SIR HENRY SPOKE OF ISLAND PRIDE AND THE QUAINT HISTORY OF BRIBIE
The peculiar pride that resides in the hearts of Island people and a colourful resume of the quaint history of Bribie Island were features of the official speech by His Excellency at the opening of the Water Scheme.  “It is indeed a pleasant task which you have given me to perform this afternoon”, said Sir Henry in opening his address.  “What is there about an island which makes its inhabitants regard it with a peculiar pride?  “It has always been so in history from the time of the ancient Greeks, who placed their earthly paradise not on any mainland but in what they called the Fortunate Islands – somewhere out in the western ocean. “What is it that gives an island the special charm? I think the main reason is that an island has its clear physical limits and the mind is able to grasp it and make a picture of the whole.  Our imagination may be kindled by big things – the vastness of Australia – but it is on little things that our affections lay hold.

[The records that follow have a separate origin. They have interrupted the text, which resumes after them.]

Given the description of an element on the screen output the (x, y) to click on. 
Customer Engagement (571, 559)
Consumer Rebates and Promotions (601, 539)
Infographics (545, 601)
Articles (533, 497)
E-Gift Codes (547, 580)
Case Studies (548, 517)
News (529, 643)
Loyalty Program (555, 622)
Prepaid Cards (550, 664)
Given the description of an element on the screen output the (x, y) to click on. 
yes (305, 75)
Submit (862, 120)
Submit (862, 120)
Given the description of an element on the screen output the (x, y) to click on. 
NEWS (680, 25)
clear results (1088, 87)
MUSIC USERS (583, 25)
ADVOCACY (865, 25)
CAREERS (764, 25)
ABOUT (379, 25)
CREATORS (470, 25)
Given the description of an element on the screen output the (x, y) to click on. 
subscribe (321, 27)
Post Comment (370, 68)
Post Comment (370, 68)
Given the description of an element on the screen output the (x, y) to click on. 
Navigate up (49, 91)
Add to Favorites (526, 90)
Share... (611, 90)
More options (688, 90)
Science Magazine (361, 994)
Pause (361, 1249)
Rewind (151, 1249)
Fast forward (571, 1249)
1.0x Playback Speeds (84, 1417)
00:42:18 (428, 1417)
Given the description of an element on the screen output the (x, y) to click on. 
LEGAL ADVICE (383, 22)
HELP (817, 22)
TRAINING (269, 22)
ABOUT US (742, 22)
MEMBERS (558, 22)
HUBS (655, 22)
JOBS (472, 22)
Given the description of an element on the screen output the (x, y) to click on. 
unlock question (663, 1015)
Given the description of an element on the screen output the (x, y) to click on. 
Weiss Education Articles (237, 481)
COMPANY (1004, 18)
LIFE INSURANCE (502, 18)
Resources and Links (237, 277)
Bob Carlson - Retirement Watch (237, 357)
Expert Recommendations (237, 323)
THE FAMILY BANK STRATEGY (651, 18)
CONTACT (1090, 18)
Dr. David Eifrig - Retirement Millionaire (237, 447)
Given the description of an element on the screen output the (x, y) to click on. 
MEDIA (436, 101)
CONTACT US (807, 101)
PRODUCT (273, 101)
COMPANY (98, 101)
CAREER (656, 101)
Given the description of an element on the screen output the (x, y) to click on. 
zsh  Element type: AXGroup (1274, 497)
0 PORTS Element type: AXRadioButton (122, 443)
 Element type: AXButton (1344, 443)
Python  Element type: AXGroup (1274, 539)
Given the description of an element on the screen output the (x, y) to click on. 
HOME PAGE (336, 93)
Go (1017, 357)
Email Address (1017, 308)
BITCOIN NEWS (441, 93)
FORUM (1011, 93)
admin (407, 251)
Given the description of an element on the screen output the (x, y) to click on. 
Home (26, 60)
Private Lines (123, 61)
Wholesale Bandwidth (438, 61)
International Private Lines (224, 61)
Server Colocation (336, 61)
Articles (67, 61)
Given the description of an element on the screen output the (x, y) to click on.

“Your island is historic in the annals of Australian history.  Only eleven years had elapsed after Governor Philip landed at Botany Bay, when Flinders set foot on these shores whilst he was looking for the entrance to the Brisbane River. An affray took place with the local aborigines, Flinders named the location Skirmish Point.  “Accompanying Flinders on this voyage of discovery was his devoted and loyal servant Bongaree – King and Supreme Chief of the Sydney Tribe.  Such was Flinders’ regard for Bongaree that he took him on all his navigating and exploring voyages.

“I pray that the historic island of Bribie will bring health, happiness, and recreation to many thousands of our people in Queensland and that when its noble forests have grown up they, too, will bring work to many thousands of other people”.

REFERENCES

Governor Wins All Bribie Hearts. Switching on Ceremony [water supply]. Vice-Regal Triumph.
North Coast & Stanley District News, Thur 9 Nov 1961, p. 1 & p. 4.

Photos. Caboolture Shire Council Scrapbook 1924-1965.